The Climate Change Accelerator

While historical practices have created conditions for more intense fires, climate change is acting as a powerful accelerator. Since 1996, the Southwest United States (and many other regions of the world) has experienced a sharp return to drier conditions and, more importantly, warmer temperatures, a trend that continues today.

This combination of drought and high temperatures has devastating effects on vegetation. Warmer air can hold more moisture, increasing evaporation from surface water, soil, and even the plants themselves. This phenomenon, known as vapor pressure deficit (VPD), stresses trees, making it harder for their roots to deliver enough water to their leaves. Water stress weakens them and makes them more susceptible to disease and insect attacks, such as bark beetles, which have killed tens of millions of trees. Recent studies indicate that 50% of forest trees between Wyoming and northern New Mexico have died due to temperature-related mortality.

In this scenario of stressed, dry forests, conditions become ideal for extremely hot and active wildfires. The warmer atmosphere is also more unstable, leading to more frequent and intense wind events, which can quickly turn a fire into a full-blown “firestorm.”

Wounds on Cultural and Natural Heritage

Fires don’t just destroy forests; they also inflict irreparable damage on cultural and natural heritage.

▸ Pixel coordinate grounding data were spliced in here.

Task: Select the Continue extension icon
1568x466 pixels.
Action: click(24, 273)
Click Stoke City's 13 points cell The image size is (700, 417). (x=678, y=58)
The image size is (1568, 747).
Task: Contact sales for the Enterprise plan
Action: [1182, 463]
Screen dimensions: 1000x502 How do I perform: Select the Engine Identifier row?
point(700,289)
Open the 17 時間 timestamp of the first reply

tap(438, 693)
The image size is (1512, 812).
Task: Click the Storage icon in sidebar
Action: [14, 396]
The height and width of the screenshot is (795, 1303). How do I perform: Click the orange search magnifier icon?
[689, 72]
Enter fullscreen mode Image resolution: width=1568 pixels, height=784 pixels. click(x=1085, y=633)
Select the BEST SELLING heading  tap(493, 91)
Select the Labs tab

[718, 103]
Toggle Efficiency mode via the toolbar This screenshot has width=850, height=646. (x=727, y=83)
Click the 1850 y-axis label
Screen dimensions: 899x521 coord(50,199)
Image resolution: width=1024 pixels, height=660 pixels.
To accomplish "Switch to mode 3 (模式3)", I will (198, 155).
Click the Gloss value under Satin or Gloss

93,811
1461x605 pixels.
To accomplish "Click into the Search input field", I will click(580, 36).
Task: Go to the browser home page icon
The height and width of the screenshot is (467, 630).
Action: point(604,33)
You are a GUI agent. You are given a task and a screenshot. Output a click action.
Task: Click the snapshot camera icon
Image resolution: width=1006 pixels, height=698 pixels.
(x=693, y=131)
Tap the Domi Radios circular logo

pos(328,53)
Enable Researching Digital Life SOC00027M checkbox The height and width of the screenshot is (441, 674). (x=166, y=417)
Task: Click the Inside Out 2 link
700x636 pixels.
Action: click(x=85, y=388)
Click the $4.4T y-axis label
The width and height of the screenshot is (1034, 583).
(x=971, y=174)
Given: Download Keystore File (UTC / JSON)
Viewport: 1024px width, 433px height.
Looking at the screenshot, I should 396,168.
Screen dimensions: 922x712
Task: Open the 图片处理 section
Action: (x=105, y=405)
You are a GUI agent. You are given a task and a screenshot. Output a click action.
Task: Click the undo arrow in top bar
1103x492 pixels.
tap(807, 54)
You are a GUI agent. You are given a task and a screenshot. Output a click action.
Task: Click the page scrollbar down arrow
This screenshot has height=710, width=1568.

The Cerro Grande Fire, for example, burned about 200 homes in Los Alamos and caused the loss of historic buildings within the Los Alamos National Laboratory site, such as some at V Site, which were of crucial importance to the physical history of the Manhattan Project. The flames do not spare natural treasures, as demonstrated by the death of a thousand-year-old juniper (alligator bark juniper) in Bandelier caused by the Las Conchas Fire in 2011, or the impact on ancient redwoods in California. Entire mountain areas, such as large portions of the Jemez Mountains, once green and forested, are now transformed into shrublands after fires.

Managing Risk: Challenges and Tools

In the face of this reality, land management requires effective tools. The use of prescribed (or controlled) fire is considered a necessary and fundamental tool for public lands managers. The idea is to reintroduce fire under controlled conditions to reduce fuel accumulation (dry vegetation) and restore a healthier landscape, as it naturally occurred before the 1900s. Science and experience play a crucial role in planning and executing these interventions, carefully considering variables such as weather, vegetation type and topography.
However, implementation presents challenges. Incidents such as the Cerro Grande Fire or, more recently, the devastating Hermit Peak/Calf Canyon Fire (the largest and most destructive wildfire in the history of New Mexico, which burned over 321,000 acres and 900 structures).


Science Role in Protection

Understanding these complex phenomena relies on science, particularly research on fire ecology and climate. Agencies like the National Park Service (NPS) and the US Forest Service (USFS), despite occasional criticism of their management, are the stewards of our public lands and the heritage they contain. It is these agencies, supported by science, that develop and implement strategies to mitigate fire risk and restore landscapes.
As Tom Ribe’s text makes clear, the very idea of ​​public land is a concept of great value if linked to the commitment, towards our ancestors and future generations, to preserve and protect these places. In the face of the growing threat of mega-fires, it is essential not to ignore the problem but to base the answers on science and support land managers and collaborate to safeguard cultural and natural heritage before it is destroyed.